I’d forgotten. Now that I had the hang of making cheese, the next day I would be going with O’Connor to peddle it. After milking, we’d get up early, pack up the truck, and head in to Houston together to set up shop. It was time for me to learn those ropes. The kids would stay with Jean this time, though once I had my sea legs, Jean said, I could certainly take them with me.

I’d been wanting to ask Jean a question for a while now, and here, at two in the morning, suddenly seemed like as good a time as any. “Can I ask you something about O’Connor?” I asked.

“You can ask,” Jean said.

“Is he married?”

Jean looked over at me.

“He’s got a wedding ring on a chain,” I said. “Is that his wedding ring?”

“I don’t think I’m supposed to talk about that,” Jean said, looking torn.

“Did she die?” I asked, trying not to sound hopeful.

Jean looked at me like she really, really wanted to tell me something, and then she clamped her mouth shut.

“She didn’t die,” I said, as if Jean’s face were a book I was reading aloud. “But she’s out of the picture?”

Jean kept her mouth closed and shook her head.

“She’s not out of the picture?” I asked. “She’s still in the picture?”

Jean gave the tiniest nod, and then she burst out with, “I can’t tell you!”

“You can’t even give me hints?”

Jean shrugged. “Therapist-client confidentiality.”

I sighed. “And you really have to abide by that?”

She nodded. “Just ask him yourself!

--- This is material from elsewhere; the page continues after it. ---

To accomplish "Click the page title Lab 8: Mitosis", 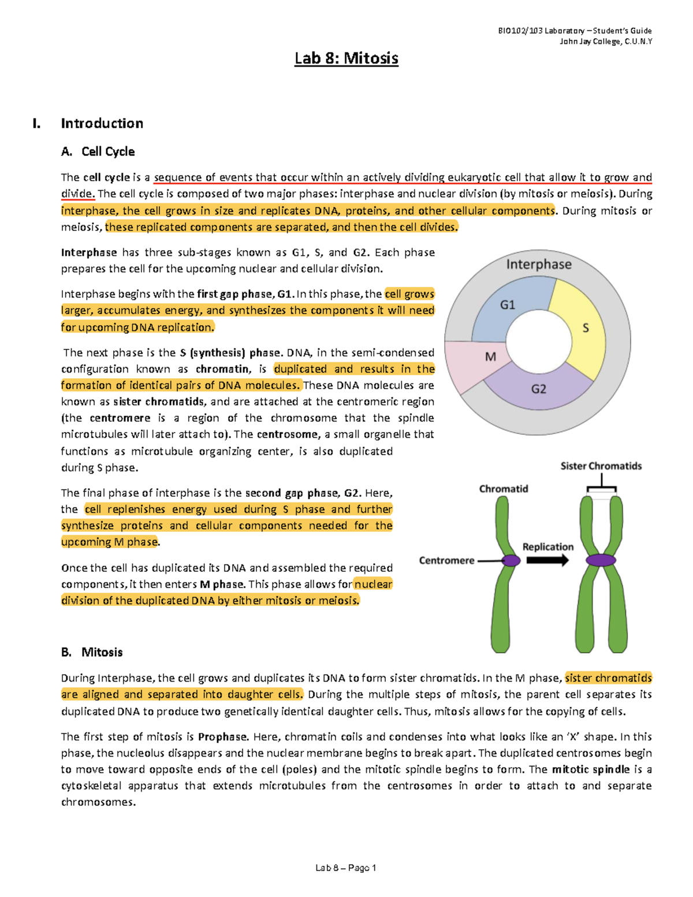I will click(346, 58).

You’ll be with him all day.”

“Do you think he wants to talk about it?”

“No,” Jean said. “But better him than me.”

I sighed. She really wasn’t going to tell me. It was time to get going. “You don’t want to come along?”

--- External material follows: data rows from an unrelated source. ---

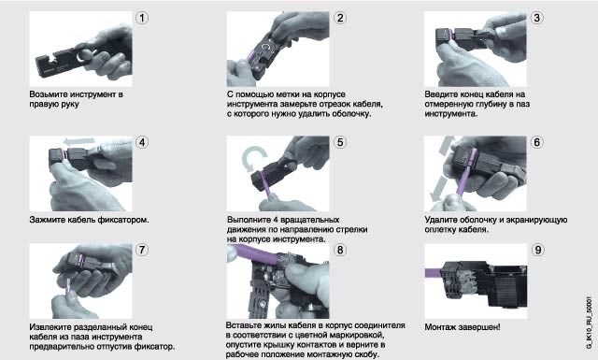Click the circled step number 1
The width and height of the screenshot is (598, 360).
coord(142,18)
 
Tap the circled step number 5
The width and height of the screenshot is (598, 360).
coord(340,142)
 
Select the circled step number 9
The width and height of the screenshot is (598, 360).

Jean shook her head. “You’ll have your hands full,” she said. “And we’ve got big plans, anyway.”

“Big plans?”

“Goat spa,” she said with a wry smile. “Hoof painting, fur styling, scented candles. That type of thing.”

Chapter 9
 

The next morning, O’Connor and I milked the ladies before dawn, loaded up the cheese in coolers in the back of Jean’s pickup, and took off for Houston. The kids ran after us down the gravel drive in their PJs and slippers, waving as we pulled away.

I waved, too, out the window, until the kids were out of sight.

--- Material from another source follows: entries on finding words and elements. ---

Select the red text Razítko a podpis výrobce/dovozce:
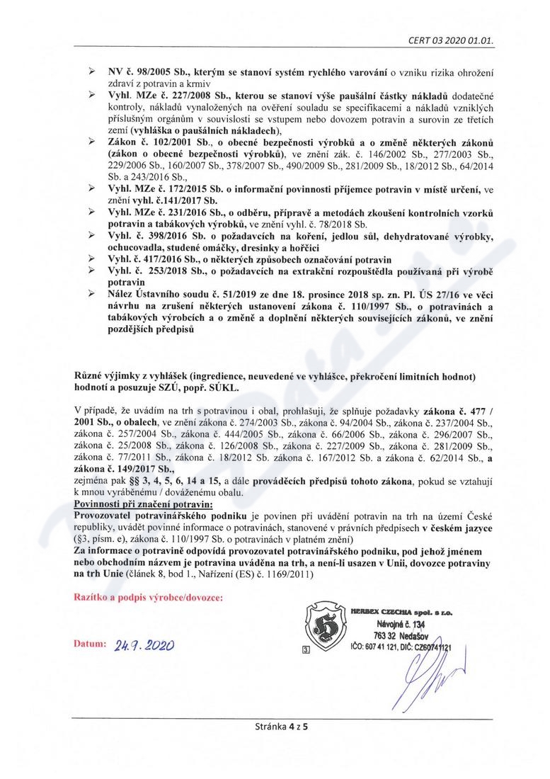pyautogui.click(x=148, y=598)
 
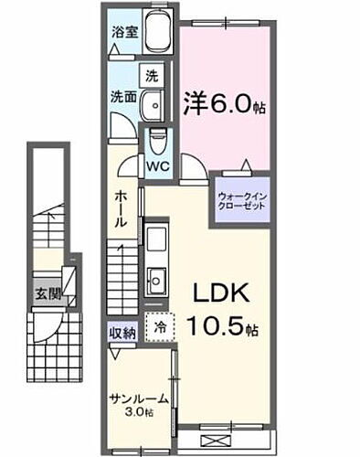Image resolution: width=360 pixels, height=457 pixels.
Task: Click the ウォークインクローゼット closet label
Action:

When I finally sat back against my seat and rolled the window back up, the cab of the truck seemed awfully small. I was used to being with O’Connor—but not in an enclosed space.

I flipped on the radio, which was preset to an oldies station, and a Smokey Robinson song I’d never heard filled up the silence. O’Connor joined in right away, in falsetto, and I leaned my head back to watch him sing.